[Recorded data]
^^^^^^^^
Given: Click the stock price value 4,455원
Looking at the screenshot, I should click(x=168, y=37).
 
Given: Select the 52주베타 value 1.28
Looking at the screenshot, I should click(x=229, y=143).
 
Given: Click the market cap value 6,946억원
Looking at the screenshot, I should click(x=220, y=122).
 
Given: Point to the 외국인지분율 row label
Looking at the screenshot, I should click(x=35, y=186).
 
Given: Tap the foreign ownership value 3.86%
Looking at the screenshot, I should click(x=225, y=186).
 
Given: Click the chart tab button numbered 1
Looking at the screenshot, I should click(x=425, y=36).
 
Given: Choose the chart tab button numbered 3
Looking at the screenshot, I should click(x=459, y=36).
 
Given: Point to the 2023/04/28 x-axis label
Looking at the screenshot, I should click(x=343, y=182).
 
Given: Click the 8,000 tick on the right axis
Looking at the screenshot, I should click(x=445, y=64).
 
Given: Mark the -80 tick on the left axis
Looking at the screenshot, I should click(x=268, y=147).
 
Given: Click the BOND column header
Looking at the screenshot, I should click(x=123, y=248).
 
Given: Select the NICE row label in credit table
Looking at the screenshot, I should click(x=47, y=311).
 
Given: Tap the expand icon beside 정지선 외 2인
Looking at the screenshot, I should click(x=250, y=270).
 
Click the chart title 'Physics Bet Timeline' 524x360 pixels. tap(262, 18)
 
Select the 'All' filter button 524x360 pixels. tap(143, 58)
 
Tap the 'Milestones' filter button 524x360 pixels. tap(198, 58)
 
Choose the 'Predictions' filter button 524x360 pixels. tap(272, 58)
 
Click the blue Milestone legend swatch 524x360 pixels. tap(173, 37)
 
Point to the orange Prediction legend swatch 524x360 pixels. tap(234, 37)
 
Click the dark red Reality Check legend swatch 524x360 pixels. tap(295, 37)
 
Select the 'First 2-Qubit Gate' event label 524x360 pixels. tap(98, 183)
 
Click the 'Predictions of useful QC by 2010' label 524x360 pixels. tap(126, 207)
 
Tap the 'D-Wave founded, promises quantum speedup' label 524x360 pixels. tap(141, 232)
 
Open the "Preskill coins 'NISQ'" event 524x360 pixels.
^^^^^^^^
:: PROBLEM REQUIREMENTS ::
Retype every one of the rows above verbatim, without altering anything.

:: FULL RESPONSE ::
Given: Click the stock price value 4,455원
Looking at the screenshot, I should click(x=168, y=37).
 
Given: Select the 52주베타 value 1.28
Looking at the screenshot, I should click(x=229, y=143).
 
Given: Click the market cap value 6,946억원
Looking at the screenshot, I should click(x=220, y=122).
 
Given: Point to the 외국인지분율 row label
Looking at the screenshot, I should click(x=35, y=186).
 
Given: Tap the foreign ownership value 3.86%
Looking at the screenshot, I should click(x=225, y=186).
 
Given: Click the chart tab button numbered 1
Looking at the screenshot, I should click(x=425, y=36).
 
Given: Choose the chart tab button numbered 3
Looking at the screenshot, I should click(x=459, y=36).
 
Given: Point to the 2023/04/28 x-axis label
Looking at the screenshot, I should click(x=343, y=182).
 
Given: Click the 8,000 tick on the right axis
Looking at the screenshot, I should click(x=445, y=64).
 
Given: Mark the -80 tick on the left axis
Looking at the screenshot, I should click(x=268, y=147).
 
Given: Click the BOND column header
Looking at the screenshot, I should click(x=123, y=248).
 
Given: Select the NICE row label in credit table
Looking at the screenshot, I should click(x=47, y=311).
 
Given: Tap the expand icon beside 정지선 외 2인
Looking at the screenshot, I should click(x=250, y=270).
 
Click the chart title 'Physics Bet Timeline' 524x360 pixels. tap(262, 18)
 
Select the 'All' filter button 524x360 pixels. tap(143, 58)
 
Tap the 'Milestones' filter button 524x360 pixels. tap(198, 58)
 
Choose the 'Predictions' filter button 524x360 pixels. tap(272, 58)
 
Click the blue Milestone legend swatch 524x360 pixels. tap(173, 37)
 
Point to the orange Prediction legend swatch 524x360 pixels. tap(234, 37)
 
Click the dark red Reality Check legend swatch 524x360 pixels. tap(295, 37)
 
Select the 'First 2-Qubit Gate' event label 524x360 pixels. tap(98, 183)
 
Click the 'Predictions of useful QC by 2010' label 524x360 pixels. tap(126, 207)
 
Tap the 'D-Wave founded, promises quantum speedup' label 524x360 pixels. tap(141, 232)
 
Open the "Preskill coins 'NISQ'" event 524x360 pixels.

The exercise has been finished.